Laager mentality is a load of bull

2010-10-02 10:33

The professor’s cheeks puffed red as he questioned why Absa chief executive Maria Ramos had not said a word about the crisis at the bank.

We were at a conference in Stellenbosch and he was about to speak to the gathered delegates.

Eavesdropping, I wondered what we had missed in that ­Sunday’s newspaper. A run on the bank, ­perhaps? Or a fraud scandal.

As I listened more carefully, it was about Absa executive Louis von Zeuner’s leaked communication to South African Rugby Union chief executive Oregan Hoskins suggesting that the Currie Cup teams needed a little more colour.

This storm in a rugby ball required the chief executive’s intervention, averred the avuncular professor.

Why, I asked, surely it was fine for the bank’s group’s chief marketing and communications officer Happy Ntshingila to comment?

He is a senior and highly experienced sponsor, and the man who writes the cheques on Absa’s behalf.

The prof spluttered at my ignorance; I tore my salad greens apart violently, annoyed at yet another instance of molehills being turned into mountains by special interests.It’s tiresome.

 If it’s not the ANC Youth League distracting the national attention with its nationalisation plans, then it’s AfriForum promising an Absa Afrikaner Armageddon because the Currie Cup’s major sponsor suggests that for rugby to survive, it needs to emerge from the laager.

An innocent enough observation and suggestion by Von Zeuner has taken the form of an edict and has the volk in a froth.The problem, apparently, is not non-racialism – the constitutional value at issue here?– but how to get to it.

Quotas have become a swear word in the current lexicon.

Why? How else are you to achieve transformation and non-racialism if not by setting targets?

As a person who has benefited from the ­targets in the employment equity laws, it’s pretty clear to me that I would not have achieved my dreams or goals without policy-makers realising that there were vast swathes of South African life that would not change the status quo unless pressure was applied.

It is perplexing that a people who benefited from the largest quota system of the 20th century – apartheid – can be so dead set against them now.Perhaps it is the nature of privilege that those with it will not easily share it.

This inability to share will be masked by the chimera of protecting standards, of merit and of allegations of reverse racism.And quotas, equity, and empowerment are the flip side of the coin of reconciliation and racial peace that was negotiated in the early 1990s.

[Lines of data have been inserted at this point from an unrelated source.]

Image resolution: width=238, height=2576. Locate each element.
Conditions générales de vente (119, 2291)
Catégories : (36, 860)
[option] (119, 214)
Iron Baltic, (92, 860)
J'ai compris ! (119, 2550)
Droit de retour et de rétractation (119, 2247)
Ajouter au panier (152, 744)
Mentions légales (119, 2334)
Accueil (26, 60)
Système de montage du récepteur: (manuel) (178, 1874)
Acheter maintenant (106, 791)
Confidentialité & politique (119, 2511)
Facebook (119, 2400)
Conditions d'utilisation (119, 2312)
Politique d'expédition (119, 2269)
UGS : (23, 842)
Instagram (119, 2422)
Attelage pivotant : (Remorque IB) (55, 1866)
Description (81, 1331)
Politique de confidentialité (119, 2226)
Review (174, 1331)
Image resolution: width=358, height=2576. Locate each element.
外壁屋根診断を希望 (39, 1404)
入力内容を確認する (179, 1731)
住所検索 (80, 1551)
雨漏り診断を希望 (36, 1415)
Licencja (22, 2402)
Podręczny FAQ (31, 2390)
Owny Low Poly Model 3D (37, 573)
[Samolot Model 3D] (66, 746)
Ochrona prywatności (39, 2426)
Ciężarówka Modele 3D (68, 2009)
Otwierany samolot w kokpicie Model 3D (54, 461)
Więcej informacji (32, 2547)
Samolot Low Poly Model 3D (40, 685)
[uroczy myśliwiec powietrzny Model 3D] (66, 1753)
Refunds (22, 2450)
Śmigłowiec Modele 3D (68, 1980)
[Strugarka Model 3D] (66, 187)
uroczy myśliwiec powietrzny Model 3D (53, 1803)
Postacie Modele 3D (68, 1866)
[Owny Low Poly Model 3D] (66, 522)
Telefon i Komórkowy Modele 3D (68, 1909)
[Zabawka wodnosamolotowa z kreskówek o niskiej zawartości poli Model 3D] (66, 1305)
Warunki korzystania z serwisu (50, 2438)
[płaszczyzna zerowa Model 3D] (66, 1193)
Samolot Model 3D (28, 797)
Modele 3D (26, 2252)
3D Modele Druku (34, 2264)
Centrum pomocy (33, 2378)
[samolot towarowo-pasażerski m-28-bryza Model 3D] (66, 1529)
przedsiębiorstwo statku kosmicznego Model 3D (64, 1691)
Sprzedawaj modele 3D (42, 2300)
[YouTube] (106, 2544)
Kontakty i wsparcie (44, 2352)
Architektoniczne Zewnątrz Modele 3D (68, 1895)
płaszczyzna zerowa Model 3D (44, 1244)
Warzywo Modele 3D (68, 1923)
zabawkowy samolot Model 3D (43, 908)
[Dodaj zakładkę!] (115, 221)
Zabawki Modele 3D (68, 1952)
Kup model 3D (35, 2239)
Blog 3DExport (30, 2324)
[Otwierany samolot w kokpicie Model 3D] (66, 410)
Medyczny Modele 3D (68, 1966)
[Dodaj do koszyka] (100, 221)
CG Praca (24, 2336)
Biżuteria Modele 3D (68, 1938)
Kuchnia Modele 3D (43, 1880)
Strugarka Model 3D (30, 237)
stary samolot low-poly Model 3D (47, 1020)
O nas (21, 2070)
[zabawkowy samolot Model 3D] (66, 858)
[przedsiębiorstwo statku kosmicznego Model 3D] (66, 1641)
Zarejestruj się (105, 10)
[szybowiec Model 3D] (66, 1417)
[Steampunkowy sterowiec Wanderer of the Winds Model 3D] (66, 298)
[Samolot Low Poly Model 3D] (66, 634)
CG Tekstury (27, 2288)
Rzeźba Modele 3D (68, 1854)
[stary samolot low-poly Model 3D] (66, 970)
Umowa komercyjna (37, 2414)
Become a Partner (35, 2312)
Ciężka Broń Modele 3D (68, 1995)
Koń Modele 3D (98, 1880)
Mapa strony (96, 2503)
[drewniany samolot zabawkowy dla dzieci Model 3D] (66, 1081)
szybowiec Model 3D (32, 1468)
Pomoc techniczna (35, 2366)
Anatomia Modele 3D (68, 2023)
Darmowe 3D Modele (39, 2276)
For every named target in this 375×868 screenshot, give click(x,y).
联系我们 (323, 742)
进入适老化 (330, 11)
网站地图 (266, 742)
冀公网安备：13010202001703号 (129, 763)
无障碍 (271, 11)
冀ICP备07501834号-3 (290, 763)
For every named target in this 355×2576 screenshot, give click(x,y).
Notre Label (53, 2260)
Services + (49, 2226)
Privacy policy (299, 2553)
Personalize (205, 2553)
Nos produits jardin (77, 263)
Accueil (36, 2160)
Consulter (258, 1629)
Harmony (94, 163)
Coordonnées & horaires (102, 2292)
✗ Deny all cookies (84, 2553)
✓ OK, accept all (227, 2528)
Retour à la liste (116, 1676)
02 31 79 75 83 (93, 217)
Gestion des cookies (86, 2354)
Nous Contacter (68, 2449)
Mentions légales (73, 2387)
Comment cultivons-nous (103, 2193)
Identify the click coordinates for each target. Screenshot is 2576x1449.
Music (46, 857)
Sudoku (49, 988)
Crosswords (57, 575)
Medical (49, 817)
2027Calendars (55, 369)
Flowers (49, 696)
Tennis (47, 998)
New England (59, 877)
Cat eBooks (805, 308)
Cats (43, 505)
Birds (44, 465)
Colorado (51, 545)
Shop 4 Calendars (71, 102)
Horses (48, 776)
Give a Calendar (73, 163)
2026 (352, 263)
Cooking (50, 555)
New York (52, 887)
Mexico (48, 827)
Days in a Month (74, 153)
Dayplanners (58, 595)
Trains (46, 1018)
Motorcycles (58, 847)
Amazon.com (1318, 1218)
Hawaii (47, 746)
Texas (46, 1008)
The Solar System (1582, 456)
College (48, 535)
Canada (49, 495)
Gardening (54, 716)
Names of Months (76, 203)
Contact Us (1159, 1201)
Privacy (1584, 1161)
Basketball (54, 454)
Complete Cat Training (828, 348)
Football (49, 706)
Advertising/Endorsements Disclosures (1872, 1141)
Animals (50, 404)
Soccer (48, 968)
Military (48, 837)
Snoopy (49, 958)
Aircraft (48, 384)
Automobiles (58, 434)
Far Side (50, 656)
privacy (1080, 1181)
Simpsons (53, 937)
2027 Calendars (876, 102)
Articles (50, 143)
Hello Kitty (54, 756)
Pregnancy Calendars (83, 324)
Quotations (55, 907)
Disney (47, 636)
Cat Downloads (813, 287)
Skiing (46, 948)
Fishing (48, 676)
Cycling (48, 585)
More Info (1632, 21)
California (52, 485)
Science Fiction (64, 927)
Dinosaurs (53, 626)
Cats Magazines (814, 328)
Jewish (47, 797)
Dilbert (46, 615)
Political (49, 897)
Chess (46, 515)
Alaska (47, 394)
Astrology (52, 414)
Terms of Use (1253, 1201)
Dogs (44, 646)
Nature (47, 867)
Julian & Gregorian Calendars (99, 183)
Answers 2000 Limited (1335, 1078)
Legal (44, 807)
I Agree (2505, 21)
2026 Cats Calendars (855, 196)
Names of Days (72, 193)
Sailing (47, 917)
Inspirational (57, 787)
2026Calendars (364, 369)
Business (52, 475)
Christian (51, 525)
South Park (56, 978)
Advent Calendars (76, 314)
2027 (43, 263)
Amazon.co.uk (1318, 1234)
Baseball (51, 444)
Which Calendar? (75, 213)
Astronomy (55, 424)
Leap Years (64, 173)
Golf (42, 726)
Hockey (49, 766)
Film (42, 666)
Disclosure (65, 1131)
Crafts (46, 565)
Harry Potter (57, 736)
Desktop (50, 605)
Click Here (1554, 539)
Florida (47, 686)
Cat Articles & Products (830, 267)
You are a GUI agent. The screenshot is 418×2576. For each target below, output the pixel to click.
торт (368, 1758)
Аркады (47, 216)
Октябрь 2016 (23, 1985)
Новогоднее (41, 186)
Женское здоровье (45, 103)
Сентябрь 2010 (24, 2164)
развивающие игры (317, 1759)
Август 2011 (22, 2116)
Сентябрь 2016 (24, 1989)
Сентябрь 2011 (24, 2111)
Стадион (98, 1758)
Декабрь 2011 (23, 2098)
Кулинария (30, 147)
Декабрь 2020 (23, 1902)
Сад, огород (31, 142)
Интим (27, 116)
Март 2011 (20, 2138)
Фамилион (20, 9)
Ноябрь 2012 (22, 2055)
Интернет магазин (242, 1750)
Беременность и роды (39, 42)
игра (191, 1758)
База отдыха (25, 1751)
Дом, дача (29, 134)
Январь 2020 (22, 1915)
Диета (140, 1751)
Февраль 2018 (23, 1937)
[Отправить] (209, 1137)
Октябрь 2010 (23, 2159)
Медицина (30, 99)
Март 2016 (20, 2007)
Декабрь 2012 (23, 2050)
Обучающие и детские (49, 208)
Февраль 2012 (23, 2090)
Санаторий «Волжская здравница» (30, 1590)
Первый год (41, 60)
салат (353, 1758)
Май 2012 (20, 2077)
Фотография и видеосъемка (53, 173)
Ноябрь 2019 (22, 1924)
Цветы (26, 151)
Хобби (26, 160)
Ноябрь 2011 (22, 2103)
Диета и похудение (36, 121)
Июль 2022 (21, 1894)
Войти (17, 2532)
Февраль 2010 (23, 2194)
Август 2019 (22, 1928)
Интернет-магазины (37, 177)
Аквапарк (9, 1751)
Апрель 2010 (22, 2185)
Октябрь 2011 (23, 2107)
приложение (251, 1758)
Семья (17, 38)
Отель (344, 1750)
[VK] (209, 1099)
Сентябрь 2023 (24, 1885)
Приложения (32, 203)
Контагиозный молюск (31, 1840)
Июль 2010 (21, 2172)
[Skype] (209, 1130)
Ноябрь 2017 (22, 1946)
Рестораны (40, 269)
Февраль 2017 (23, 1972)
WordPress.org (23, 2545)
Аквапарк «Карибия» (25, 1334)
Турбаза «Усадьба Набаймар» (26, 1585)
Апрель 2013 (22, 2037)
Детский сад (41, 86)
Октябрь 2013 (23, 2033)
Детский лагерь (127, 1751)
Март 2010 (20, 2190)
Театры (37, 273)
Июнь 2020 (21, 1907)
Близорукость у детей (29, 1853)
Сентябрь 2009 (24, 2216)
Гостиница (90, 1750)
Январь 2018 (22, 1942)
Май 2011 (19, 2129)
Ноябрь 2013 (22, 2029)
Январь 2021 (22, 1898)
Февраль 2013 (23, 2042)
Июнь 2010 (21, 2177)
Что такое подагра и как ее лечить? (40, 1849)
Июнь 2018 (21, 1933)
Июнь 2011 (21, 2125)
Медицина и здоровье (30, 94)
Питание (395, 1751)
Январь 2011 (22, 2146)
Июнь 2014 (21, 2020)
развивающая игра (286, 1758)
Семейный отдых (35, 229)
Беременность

Part of that negotiation meant that ­patterns of wealth creation and wealth ­maintenance were left virtually intact despite fears to the contrary.

In fact, existing fortunes have grown while inequality is higher than ever.

Thus, AfriForum can hold up the bogey of R18 billion that can walk from Absa’s vaults if it doesn’t stop this nonsense of shared ­prosperity and ­transformation in rugby.

While AfriForum is an excellent lobby group with a sense of strategy and tactics, it should be careful that its radical tactics do not dissemble into racist special pleading – a deeply conservative impulse.

In May, the entire country celebrated a Mandela moment when all of rugbydom descended on Soweto.

Sakhumzi and other neighbourhood shebeens did a roaring trade as Bulls and Stormers supporters came to watch a game.

There were so many Kodak moments they still make me smile: the aunties who opened yards for fancy cars to park in; the kids turned blue in Bulls face-paint for the day; and the boy giving a fat rugger bugger a ride on his hand-hewn trolley.

Now, for those of us on the outside of the laager, the message seems to be that we can share in rugby as long as we are willing to stand on the sidelines and cheer rather than being part of the scrum. It makes one blue, like a bull.

Or red and angry like Absa. Laager mentality is a load of bull.